Enviar
Ferrero también dice adiós
El tenista español anunció que se retira del tenis profesional

Juan Carlos Ferrero, distanciado desde hace tiempo de los focos del circuito ATP, optó por dejar definitivamente la raqueta, los viajes alrededor del mundo y la competición, después de 14 años entregado a una profesión que llegó a contemplarlo como el mejor del mundo y como el referente del tenis español, héroe de la primera Copa Davis.
Una nueva vida empieza ahora para Ferrero, de 32 años. Una vez finalice su participación en el torneo de Valencia, el último que se fijó antes de decir adiós y que acaparará parte de su tiempo, seguirá ligado al deporte; al tenis, que ha sido su vida, en su academia, y a los negocios.
Es el nuevo horizonte que contempla ahora Juan Carlos Ferrero, que anunció su retirada pocos días después que lo hiciera el estadounidense Andy Roddick. Con el tenista de Nebraska pujó, durante una época, por la cima del ranking. El mundo estaba en sus manos, entonces.

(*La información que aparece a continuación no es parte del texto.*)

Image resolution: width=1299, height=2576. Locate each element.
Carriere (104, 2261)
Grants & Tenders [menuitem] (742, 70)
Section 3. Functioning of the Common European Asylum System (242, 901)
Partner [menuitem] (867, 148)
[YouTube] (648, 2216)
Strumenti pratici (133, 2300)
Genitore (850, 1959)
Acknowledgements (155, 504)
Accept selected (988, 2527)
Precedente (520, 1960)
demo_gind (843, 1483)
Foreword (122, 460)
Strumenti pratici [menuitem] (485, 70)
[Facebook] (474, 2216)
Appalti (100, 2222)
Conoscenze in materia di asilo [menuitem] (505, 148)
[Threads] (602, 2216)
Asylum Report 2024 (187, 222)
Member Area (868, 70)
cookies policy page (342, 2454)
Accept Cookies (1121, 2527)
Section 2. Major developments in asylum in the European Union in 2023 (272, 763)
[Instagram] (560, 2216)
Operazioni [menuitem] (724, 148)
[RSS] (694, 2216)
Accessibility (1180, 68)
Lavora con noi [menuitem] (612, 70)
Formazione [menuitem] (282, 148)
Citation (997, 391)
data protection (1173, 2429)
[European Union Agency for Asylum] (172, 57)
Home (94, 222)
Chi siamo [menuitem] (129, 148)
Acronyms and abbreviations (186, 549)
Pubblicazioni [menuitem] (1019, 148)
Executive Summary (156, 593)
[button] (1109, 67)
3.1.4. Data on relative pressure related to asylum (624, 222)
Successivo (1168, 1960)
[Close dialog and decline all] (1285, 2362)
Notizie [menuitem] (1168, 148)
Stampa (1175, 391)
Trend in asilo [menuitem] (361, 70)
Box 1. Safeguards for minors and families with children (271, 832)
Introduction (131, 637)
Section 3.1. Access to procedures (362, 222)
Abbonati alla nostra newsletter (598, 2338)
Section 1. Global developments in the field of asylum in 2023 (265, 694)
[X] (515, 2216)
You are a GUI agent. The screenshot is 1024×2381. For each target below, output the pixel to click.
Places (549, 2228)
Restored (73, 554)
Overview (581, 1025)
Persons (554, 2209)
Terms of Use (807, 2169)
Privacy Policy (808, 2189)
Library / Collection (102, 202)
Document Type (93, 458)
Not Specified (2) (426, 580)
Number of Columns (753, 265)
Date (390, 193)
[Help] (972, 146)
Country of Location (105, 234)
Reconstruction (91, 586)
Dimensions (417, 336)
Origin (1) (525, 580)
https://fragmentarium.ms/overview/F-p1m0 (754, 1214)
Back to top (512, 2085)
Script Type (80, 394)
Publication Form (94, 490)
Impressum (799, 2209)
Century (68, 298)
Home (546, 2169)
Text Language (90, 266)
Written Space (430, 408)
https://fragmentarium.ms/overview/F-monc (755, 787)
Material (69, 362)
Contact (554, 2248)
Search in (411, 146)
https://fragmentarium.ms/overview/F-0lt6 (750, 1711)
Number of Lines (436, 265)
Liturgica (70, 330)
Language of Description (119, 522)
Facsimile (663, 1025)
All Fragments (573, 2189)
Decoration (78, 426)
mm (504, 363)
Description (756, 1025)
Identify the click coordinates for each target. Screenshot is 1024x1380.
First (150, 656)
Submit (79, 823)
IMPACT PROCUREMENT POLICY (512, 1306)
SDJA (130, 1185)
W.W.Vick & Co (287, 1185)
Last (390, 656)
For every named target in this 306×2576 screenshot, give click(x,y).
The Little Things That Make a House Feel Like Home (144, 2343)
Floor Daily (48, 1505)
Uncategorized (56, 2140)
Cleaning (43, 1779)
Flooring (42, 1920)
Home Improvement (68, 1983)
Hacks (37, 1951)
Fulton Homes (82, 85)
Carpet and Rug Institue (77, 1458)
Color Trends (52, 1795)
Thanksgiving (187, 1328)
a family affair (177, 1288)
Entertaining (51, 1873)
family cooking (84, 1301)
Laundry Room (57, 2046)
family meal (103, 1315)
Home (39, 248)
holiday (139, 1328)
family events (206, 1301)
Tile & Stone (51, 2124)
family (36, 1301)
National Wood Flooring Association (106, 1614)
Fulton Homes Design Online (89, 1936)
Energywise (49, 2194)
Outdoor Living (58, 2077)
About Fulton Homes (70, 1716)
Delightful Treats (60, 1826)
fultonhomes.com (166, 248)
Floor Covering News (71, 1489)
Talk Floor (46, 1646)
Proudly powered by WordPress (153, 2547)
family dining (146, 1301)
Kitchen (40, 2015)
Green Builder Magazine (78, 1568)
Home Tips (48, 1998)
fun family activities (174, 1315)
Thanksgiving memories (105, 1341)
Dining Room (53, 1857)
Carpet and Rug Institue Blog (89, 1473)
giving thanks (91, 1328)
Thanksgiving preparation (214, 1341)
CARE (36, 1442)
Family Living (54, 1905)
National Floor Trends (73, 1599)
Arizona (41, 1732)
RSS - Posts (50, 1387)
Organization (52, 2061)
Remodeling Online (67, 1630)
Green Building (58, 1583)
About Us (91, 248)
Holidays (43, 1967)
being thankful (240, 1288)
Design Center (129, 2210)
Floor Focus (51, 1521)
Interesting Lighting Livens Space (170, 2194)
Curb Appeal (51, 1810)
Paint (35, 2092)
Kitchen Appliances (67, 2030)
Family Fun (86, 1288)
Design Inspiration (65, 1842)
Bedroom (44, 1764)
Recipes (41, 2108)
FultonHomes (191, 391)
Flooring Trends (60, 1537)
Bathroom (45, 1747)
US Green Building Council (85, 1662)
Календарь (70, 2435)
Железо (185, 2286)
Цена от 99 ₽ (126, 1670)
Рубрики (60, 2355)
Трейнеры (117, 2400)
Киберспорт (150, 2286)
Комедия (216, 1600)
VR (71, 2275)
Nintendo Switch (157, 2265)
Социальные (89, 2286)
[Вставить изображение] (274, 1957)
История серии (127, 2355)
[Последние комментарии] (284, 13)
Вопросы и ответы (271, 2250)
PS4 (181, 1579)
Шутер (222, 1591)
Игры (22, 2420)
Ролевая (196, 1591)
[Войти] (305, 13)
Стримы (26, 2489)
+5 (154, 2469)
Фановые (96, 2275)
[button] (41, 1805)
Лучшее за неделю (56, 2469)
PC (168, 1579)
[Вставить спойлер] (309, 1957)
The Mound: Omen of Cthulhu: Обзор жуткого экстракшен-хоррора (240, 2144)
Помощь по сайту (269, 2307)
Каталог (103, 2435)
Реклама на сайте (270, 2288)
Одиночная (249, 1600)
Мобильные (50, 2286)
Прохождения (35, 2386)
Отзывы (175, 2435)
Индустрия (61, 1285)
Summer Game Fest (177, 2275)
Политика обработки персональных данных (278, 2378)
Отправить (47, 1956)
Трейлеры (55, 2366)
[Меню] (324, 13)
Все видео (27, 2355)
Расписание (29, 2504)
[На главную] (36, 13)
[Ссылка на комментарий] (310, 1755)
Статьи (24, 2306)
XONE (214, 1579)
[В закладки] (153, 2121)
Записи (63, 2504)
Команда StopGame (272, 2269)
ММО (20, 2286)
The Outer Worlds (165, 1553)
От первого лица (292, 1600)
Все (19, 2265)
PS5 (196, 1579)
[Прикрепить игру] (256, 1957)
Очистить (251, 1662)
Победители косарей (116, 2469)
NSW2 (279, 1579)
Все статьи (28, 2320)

Era 2003. El mejor año del valenciano, que ya presumía diez títulos en su historial, entre ellos el Roland Garros de esa temporada, y que ya asumía el liderazgo del tenis español, tras aceptar una prematura responsabilidad en la Copa Davis de 2000, la primera de la Armada.
Ferrero cerraría esa temporada (2003) con tres finales del Grand Slam a sus espaldas. Dos de Roland Garros (perdió la primera ante Albert Costa en 2002) y la del Abierto de Estados Unidos, que afrontó como número uno del mundo y ganó Roddick, quien le arrebató la corona en el ranking ATP.
Para entonces, Juan Carlos Ferrero era ya una raqueta consolidada en el circuito. Un hombre a tener en cuenta. La baza española en cada torneo, el jugador que llevó a España a su primera Davis y mostró el camino.
La Ensaladera impulsó a España a la elite y asentó a Ferrero entre los grandes. Ganó el Masters Series de Roma, Barcelona, Estoril y Dubái en 2001 y un año después Hong Kong, el Masters Series de Montecarlo y disputó la final de Roland Garros, que conquistó en 2003 en Valencia y, de nuevo Montecarlo.
Hasta ahí duró su gloria. Desde ese momento, su rival fueron las lesiones. Su último gran papel fueron las semifinales del Abierto de Australia. Pero la aparición de una enfermedad lo obligó a apartarse del circuito. No encontró el tono físico. Se lesionó en las costillas y una muñeca. El ranking decayó y quedó al margen de los 30 primeros por primera vez en cinco años.
Tras sumirse en las profundidades del ranking, que llegó a fijarlo más allá de los 100 primeros, Ferrero se reencontró con su mejor nivel, recogió los frutos del esfuerzo y regresó a un lugar entre los 20 primeros.
Ahora, desde el lugar 111 del ranking y permanentemente alejado de los focos, el tenista español decidió parar. Dar un giro al futuro. Al margen de la competición. De la lucha. De eliminaciones prematuras. Ferrero se ha hecho mayor. Héroe español, número uno durante ocho semanas y referente de la Armada. “Nos hizo vibrar como pocos”, resumió José Luis Escañuela, presidente de la Federación.
El torneo de Valencia, que pasará a dirigir el próximo año, pondrá punto final.